The Voice of Hind Rajab review: A vital, powerful must-watch
There are powerful, urgent films, and then there’s The Voice of Hind Rajab, the shattering, heartbreaking film that stunned everyone to silence as the credits rolled during its film festival circuit last year. I cannot stress highly enough how important this film is – please see it if you can.
Kaouther Ben Hania‘s docudrama follows four employees working at the emergency call centre for the Palestine Red Crescent Society (PRCS) on 29 January 2024. They receive a call from Hind Rajab, a five-year-old girl who is trapped all alone in a car with her dead relatives in Gaza after it was targeted by an Israeli tank and riddled with bullets.
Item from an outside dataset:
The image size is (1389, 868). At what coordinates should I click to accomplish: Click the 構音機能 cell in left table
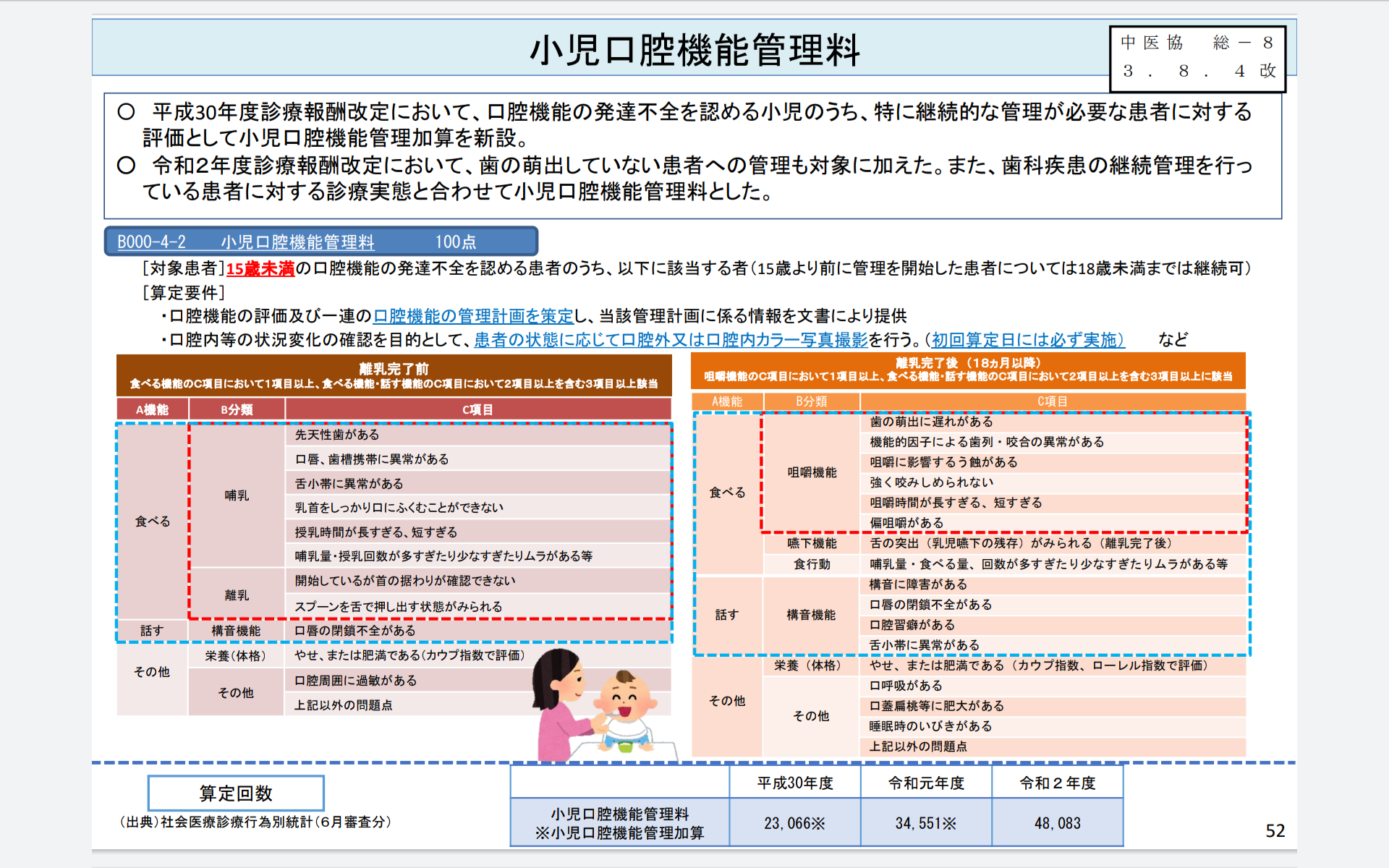pyautogui.click(x=235, y=630)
The girl repeatedly pleads with Omar (Motaz Malhees) and Rana (Saja Kilani) to rescue her, but given the conflict, they can’t simply send an ambulance into an active warzone.
The Voice of Hind Rajab, as the title may suggest, uses the real audio recordings between Rajab and the PRCS on that tragic day. It dramatically recreates their phone call, with actors playing the parts of the PRCS workers and responding to the real voice. Later in the film, they show footage of the real aid workers next to the recreated footage to prove just how meticulously they’ve reconstructed some scenes. Although the use of Rajab’s real voice was upsetting, this side-by-side footage is where I finally started to cry.
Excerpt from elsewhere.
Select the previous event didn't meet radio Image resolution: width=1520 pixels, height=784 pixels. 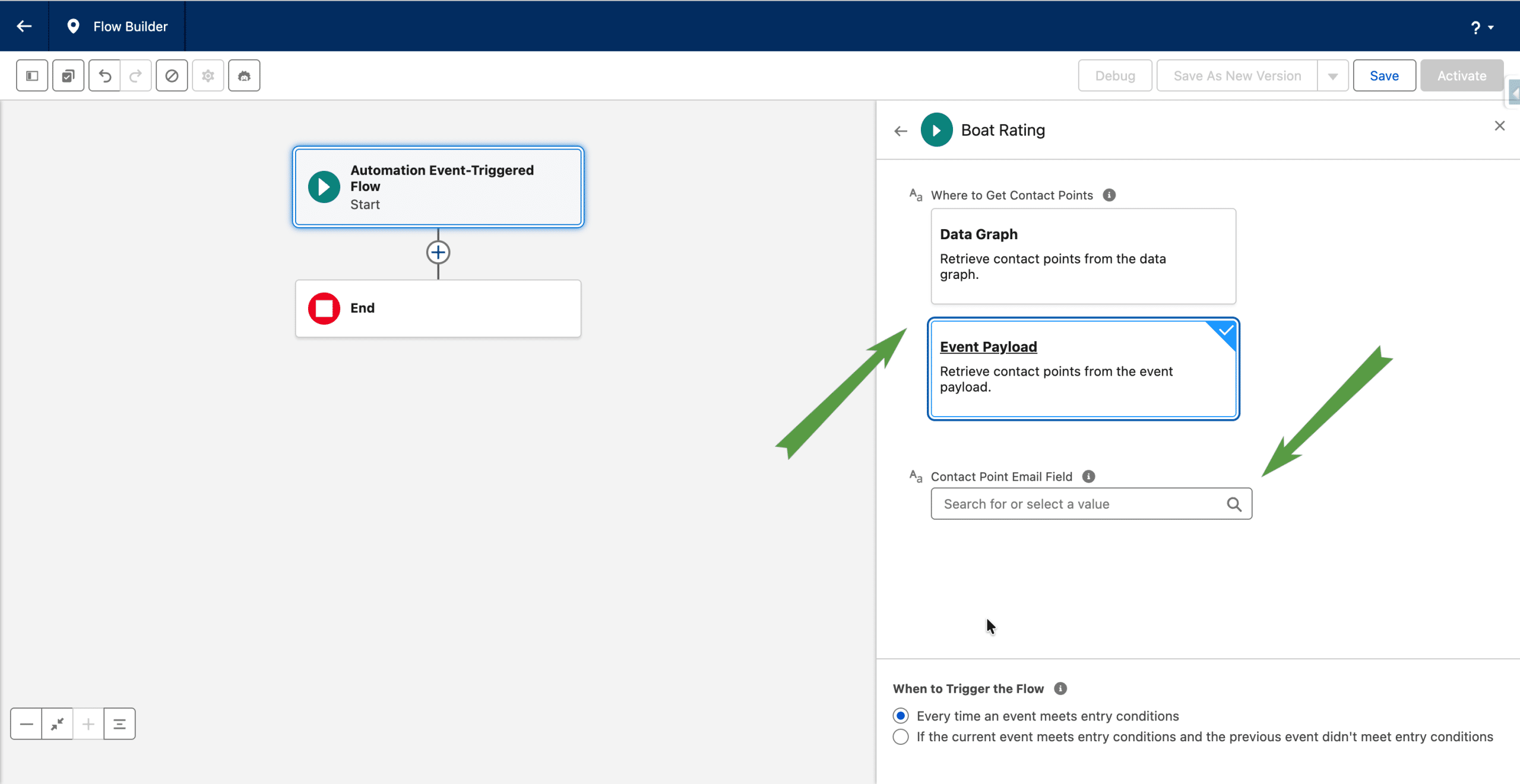point(901,737)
However, some imagined scenes take place away from the call. Omar frequently hops away from his desk to plead with Mahdi (Amer Hlehel), the main coordinator, to send an ambulance. But it’s not a straightforward request. Even though there is an ambulance ready to go, minutes away from Rajab’s location, they have to go through a lengthy chain of command, involving many phone calls and intermediaries, to get the Israeli army’s permission to approach the area. Mahdi needs to have assurance that the ambulance will have a safe passage before sending his paramedics out.
The phone call scenes are emotionally brutal, whereas this part of the film is infuriating, maddening and it all feels so unfair. Omar becomes increasingly angry and frustrated and takes his helplessness out on Mahdi, yelling at him to break protocol and send the ambulance anyway. The wait is agonising, there is a lot of shouting and it becomes quite repetitive, plus it feels like it’s dangling the carrot in front of us, giving us hope, even though you know how the story ends.
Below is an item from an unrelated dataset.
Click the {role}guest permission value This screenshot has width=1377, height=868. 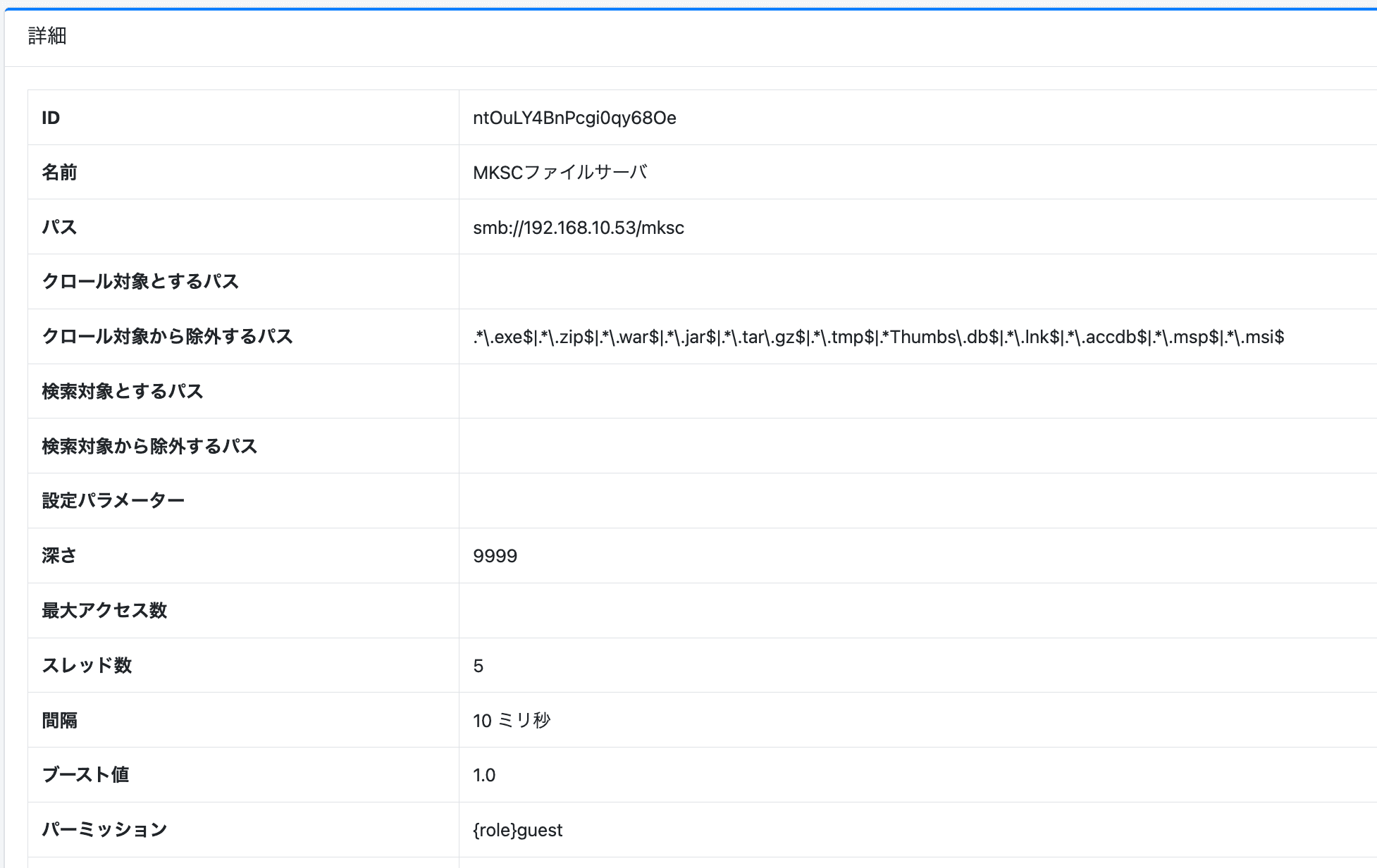point(517,830)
Those are my only criticisms, but it honestly feels wrong to point out any negatives when a film is this important, powerful and of its time. This might just be one story, but it represents so many others just like it, and its specificity makes it all the more harrowing, shocking and upsetting.
Make sure you’re in the right headspace for this though, because if you’re anything like me, you will come away feeling emotionally battered and may not be able to shake it for a while afterwards.